Вот поэтому вы – не великий народ. Вот поэтому мы – гегемон на планете. Только жаль, что меня не берут в оборот, что идут без меня демонстрации эти! Ведь на мне – все того же величья печать, тут в Америке я – как свинья в кринолине, мне хотелось бы тоже идти и кричать, чтоб от этого вздрогнули все в Каролине! И один, без знамен, полусумраком скрыт, на прохожих таращась, как снулая рыба, я иду к себе в кампус по Southern Street и шепчу в восхищении: «Путин, спасибо!»
Квотницы
Февраль 2005. Председатель Центризбиркома Александр Вешняков представил новую редакцию закона «О выборах депутатов Госдумы». Он предлагает ввести «гендерную квоту», согласно которой в партийных списках должно быть не менее 30 % женщин.
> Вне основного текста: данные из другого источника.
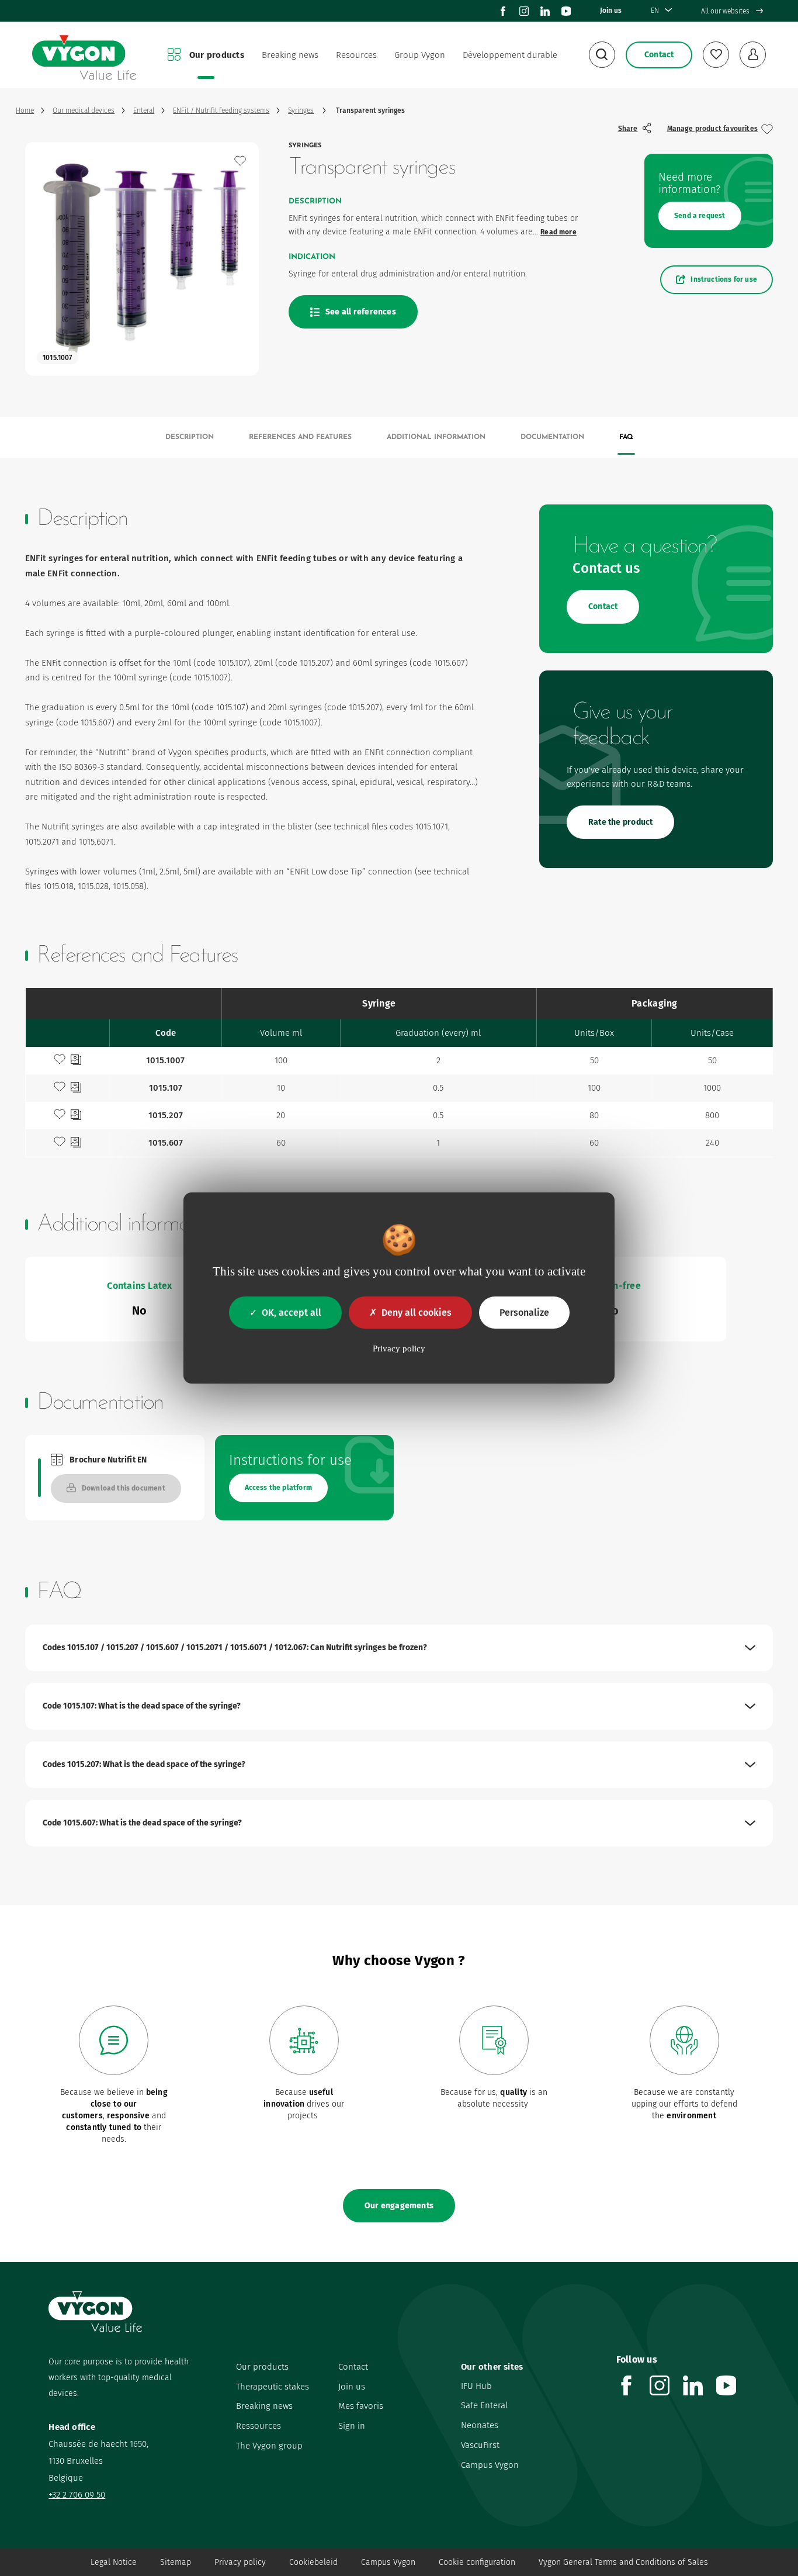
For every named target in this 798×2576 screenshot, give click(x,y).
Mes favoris (360, 2406)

Стал Вешняков вводить на женщин квоты: сперва – в Госдуме, дальше – по стране. Сначала я сказал себе: «Да что ты!», но вдумался – а почему бы не? Не меньше трети надо их в Госдуме. И каждой чтоб регламент – полчаса, чтоб больше не тонули в общем шуме их звонкие, живые голоса. Отличнейшая мера (я серьезен). Без них парламент действует с трудом. Ведь женщины же лучше, чем Рогозин, и точно уж, чем Слиска! (Ой, пардон…) Процент козлов хоть такбы стал уменьшен. Окрестный мрак не так бы стал глубок. И вообще, квотированье женщин – отличная идея, видитбог! Возьмем меня. Живу и в ус не дую, а жизнь моя меж тем обделена. Я трачу время на чухню любую, а много ли на женщин? Ни хрена! Того не можно более терпети. Прошу закон из нескольких статей, чтоб тратил я на них не меньше трети рабочих дней. Могу до двух третей. Опять же деньги: вот живу, не плачу, зарплата есть, хватает для житья – но как же мало я на женщин трачу! (Жена не в счет, она второе «я».) И вновь о деле: скажем, я не чайник, однако на работе, господа, терзает дважды в день меня начальник – а женщины буквально никогда! Я требую на это тоже квоты! Чтоб в день хоть раз (но я согласен пять) меня могла потребовать с работы на свой ковер любая. И терзать. Потом метро: тут тоже нет причины отбрасывать предложенную треть. Войдешь в вагон, бывало, – сплошь мужчины, и все уроды, не на что смотреть! Буквально стало ездить неприятно. Представить их в постели – просто страх. Хорошенькие бабы, вероятно, раскатывают сверху в бумерах. Я требую ограниченья эти распространить на наши поезда, чтоб в каждом было их не меньше трети, хорошеньких! И у любой… ну да! И у любой – открытая улыбка! Я греюсь под лучами женских глаз. Мне кажется, ужасная ошибка, что нету их в правительстве у нас. Вот так, бывало, смотришь на Фрадкова или на Шойгу, боже упаси, – и наслажденья в этом никакого, и кажется, что страшно на Руси! А если б баб туда, не меньше трети, – Фрадков бы стал смотреться как жених, и не роптали б старики и дети на то, что льготы срезали у них. С правительством таким бы никогда бы до ропота и близко не дошло, поскольку знают все, что если бабы – то денег ждать как минимум смешно.